=== Work to be completed ===
Could you reproduce the lines below from the one with "The width and height of the screenshot is (1102, 360)." through the one with "Given: Collapse the"? Keep both ends and add nothing.

[Pixel coordinate grounding data]
|---|

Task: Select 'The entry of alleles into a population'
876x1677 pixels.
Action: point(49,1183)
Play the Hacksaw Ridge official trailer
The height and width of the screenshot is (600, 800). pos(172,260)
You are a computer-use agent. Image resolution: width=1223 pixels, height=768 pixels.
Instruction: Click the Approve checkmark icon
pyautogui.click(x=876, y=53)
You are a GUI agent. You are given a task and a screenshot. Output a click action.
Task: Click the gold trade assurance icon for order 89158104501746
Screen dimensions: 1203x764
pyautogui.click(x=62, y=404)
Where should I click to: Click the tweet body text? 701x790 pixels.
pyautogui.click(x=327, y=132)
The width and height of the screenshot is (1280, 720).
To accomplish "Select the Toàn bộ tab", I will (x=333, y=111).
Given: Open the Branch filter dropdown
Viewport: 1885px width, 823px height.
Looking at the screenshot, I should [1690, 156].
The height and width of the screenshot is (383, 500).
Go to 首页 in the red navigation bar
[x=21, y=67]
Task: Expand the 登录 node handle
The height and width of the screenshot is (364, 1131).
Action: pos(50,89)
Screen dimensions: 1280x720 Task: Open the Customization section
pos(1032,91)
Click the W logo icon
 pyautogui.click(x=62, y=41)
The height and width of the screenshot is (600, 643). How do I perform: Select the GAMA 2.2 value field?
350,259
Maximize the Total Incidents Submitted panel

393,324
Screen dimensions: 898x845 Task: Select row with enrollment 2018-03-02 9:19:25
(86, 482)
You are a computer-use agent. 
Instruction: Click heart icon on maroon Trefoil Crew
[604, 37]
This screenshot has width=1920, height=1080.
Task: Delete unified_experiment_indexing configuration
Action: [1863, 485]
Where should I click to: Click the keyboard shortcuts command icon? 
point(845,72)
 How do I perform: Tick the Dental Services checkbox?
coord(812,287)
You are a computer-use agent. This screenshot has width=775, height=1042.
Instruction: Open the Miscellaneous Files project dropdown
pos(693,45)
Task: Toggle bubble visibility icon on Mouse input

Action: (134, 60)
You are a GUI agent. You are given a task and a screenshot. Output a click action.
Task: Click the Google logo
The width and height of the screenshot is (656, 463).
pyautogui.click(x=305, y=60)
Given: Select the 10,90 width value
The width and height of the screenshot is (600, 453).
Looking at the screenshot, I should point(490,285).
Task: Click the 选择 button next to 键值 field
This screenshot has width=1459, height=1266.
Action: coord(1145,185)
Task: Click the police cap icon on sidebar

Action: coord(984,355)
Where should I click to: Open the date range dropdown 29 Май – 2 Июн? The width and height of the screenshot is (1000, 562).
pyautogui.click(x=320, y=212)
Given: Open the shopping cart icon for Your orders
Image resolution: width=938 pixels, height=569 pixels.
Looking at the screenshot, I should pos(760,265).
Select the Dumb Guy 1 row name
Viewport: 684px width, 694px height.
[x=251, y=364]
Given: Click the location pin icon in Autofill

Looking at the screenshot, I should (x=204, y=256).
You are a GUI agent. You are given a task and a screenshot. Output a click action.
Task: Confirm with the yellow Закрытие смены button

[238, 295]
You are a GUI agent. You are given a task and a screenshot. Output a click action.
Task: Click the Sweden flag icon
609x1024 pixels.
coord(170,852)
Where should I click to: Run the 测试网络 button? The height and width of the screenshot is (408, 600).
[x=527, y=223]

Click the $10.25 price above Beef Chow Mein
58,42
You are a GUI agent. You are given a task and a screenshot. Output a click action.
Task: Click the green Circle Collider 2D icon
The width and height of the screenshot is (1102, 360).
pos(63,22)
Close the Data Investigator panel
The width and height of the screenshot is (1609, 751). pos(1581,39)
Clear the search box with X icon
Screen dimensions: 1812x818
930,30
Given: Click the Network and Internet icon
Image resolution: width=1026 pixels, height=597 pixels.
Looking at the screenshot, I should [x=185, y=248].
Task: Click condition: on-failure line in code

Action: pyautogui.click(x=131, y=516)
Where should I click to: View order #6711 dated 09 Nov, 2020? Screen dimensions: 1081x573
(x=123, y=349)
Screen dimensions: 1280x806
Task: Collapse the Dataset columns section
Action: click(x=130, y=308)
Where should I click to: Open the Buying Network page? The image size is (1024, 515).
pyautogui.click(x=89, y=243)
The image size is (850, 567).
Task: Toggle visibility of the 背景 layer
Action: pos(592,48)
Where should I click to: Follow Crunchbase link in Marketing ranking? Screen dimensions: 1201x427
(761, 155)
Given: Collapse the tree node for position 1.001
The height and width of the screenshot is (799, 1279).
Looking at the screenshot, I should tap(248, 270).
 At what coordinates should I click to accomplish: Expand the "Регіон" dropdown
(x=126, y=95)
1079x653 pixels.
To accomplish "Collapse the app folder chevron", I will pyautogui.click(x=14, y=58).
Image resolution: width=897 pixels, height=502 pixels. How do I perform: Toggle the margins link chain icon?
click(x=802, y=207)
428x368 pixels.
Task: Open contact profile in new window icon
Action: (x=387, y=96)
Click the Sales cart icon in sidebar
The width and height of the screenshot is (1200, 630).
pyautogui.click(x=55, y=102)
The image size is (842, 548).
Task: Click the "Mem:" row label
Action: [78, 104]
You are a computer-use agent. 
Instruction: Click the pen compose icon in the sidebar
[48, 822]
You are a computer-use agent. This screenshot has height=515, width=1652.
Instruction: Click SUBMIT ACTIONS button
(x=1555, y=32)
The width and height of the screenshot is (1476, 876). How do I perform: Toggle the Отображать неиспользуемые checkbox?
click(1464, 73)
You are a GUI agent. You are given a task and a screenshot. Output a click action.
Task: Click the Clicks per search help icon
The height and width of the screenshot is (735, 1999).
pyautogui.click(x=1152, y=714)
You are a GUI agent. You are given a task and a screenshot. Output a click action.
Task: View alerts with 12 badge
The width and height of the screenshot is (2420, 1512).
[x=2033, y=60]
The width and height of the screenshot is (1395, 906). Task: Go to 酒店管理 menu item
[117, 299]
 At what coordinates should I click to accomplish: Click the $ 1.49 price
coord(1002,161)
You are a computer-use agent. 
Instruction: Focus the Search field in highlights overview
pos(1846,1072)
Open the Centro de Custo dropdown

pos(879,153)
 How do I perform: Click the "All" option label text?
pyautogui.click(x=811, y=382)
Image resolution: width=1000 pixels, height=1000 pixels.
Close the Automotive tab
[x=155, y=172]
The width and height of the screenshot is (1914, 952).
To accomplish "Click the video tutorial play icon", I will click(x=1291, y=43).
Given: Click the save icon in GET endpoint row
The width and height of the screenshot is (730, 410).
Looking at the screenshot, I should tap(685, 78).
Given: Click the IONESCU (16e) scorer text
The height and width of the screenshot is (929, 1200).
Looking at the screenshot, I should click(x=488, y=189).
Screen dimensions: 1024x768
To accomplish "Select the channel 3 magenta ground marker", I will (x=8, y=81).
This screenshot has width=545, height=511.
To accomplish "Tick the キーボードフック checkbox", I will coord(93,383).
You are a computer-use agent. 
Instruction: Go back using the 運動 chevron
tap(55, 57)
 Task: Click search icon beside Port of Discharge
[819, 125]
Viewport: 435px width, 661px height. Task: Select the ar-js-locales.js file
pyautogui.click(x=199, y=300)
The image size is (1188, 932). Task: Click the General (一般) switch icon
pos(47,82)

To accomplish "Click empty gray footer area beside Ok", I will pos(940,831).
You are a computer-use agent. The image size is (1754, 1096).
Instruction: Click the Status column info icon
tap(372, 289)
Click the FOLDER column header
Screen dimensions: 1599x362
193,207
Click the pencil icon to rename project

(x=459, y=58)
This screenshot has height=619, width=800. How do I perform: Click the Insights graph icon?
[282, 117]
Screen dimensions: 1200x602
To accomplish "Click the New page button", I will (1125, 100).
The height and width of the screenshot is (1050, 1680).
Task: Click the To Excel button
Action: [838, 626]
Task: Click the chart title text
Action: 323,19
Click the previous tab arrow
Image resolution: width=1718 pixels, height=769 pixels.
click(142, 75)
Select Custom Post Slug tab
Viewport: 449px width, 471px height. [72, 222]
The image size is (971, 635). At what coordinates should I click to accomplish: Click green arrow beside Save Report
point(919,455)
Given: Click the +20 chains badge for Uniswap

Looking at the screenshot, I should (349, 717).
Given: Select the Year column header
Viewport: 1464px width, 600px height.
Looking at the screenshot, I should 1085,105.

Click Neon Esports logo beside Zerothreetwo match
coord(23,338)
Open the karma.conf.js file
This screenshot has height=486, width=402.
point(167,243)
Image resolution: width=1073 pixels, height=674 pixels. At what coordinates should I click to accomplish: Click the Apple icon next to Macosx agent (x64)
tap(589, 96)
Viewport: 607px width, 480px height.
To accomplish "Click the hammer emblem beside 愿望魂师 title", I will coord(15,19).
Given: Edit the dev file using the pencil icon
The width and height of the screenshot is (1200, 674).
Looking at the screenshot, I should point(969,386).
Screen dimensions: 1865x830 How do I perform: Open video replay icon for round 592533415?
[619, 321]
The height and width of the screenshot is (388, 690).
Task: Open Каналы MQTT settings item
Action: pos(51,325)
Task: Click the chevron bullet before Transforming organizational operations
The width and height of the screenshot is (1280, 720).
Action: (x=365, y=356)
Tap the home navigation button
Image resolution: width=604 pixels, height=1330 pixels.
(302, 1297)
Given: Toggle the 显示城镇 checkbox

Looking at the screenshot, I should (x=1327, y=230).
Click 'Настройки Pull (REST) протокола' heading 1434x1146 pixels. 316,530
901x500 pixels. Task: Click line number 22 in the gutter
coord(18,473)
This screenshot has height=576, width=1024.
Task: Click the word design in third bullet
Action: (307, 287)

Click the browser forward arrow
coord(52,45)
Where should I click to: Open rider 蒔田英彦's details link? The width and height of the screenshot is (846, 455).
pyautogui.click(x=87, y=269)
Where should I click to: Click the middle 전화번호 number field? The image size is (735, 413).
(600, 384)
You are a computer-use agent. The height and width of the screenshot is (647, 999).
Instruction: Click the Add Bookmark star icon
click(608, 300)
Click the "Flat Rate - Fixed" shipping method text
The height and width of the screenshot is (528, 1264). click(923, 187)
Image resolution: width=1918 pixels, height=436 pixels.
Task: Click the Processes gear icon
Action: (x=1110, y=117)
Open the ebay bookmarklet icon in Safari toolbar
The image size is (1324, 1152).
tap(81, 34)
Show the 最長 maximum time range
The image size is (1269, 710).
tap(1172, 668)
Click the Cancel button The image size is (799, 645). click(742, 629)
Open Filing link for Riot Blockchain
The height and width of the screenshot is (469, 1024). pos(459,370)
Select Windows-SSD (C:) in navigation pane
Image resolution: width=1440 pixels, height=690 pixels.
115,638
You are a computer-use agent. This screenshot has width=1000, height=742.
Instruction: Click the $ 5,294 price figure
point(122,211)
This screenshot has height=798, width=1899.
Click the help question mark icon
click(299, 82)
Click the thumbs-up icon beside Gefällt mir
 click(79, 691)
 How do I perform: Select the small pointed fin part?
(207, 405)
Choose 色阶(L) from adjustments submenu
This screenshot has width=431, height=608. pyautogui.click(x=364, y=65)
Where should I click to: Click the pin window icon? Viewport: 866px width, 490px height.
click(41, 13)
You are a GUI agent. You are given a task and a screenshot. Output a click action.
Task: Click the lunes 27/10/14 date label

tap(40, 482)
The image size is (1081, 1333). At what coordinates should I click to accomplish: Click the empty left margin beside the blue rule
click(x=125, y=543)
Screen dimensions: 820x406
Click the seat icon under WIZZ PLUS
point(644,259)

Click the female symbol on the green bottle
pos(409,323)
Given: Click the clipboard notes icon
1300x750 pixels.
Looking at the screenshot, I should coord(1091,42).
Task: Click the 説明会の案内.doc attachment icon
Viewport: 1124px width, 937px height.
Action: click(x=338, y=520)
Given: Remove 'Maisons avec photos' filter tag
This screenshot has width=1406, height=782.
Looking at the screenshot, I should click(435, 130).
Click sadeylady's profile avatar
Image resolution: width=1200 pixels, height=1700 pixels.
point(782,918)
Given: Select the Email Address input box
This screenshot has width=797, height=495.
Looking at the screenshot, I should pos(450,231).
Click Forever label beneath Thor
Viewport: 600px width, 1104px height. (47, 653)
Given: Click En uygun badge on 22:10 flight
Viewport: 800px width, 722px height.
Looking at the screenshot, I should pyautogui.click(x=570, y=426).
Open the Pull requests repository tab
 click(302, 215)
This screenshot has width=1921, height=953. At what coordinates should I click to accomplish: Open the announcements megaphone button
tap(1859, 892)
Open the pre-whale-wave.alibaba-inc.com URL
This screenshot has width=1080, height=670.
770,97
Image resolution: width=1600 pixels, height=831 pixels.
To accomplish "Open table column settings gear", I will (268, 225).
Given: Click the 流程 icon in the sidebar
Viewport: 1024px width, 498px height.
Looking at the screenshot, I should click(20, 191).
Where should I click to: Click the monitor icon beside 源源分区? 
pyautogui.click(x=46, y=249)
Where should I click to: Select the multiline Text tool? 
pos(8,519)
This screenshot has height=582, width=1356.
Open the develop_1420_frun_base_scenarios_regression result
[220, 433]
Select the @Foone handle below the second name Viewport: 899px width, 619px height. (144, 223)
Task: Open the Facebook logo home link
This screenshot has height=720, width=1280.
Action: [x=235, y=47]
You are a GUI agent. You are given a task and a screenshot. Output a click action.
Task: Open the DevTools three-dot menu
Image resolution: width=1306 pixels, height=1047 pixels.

|---|

=== Solution below ===
The width and height of the screenshot is (1102, 360).
pos(63,22)
Close the Data Investigator panel
The width and height of the screenshot is (1609, 751). pos(1581,39)
Clear the search box with X icon
Screen dimensions: 1812x818
930,30
Given: Click the Network and Internet icon
Image resolution: width=1026 pixels, height=597 pixels.
Looking at the screenshot, I should [x=185, y=248].
Task: Click condition: on-failure line in code

Action: pyautogui.click(x=131, y=516)
Where should I click to: View order #6711 dated 09 Nov, 2020? Screen dimensions: 1081x573
(x=123, y=349)
Screen dimensions: 1280x806
Task: Collapse the Dataset columns section
Action: click(x=130, y=308)
Where should I click to: Open the Buying Network page? The image size is (1024, 515).
pyautogui.click(x=89, y=243)
The image size is (850, 567).
Task: Toggle visibility of the 背景 layer
Action: pos(592,48)
Where should I click to: Follow Crunchbase link in Marketing ranking? Screen dimensions: 1201x427
(761, 155)
Given: Collapse the tree node for position 1.001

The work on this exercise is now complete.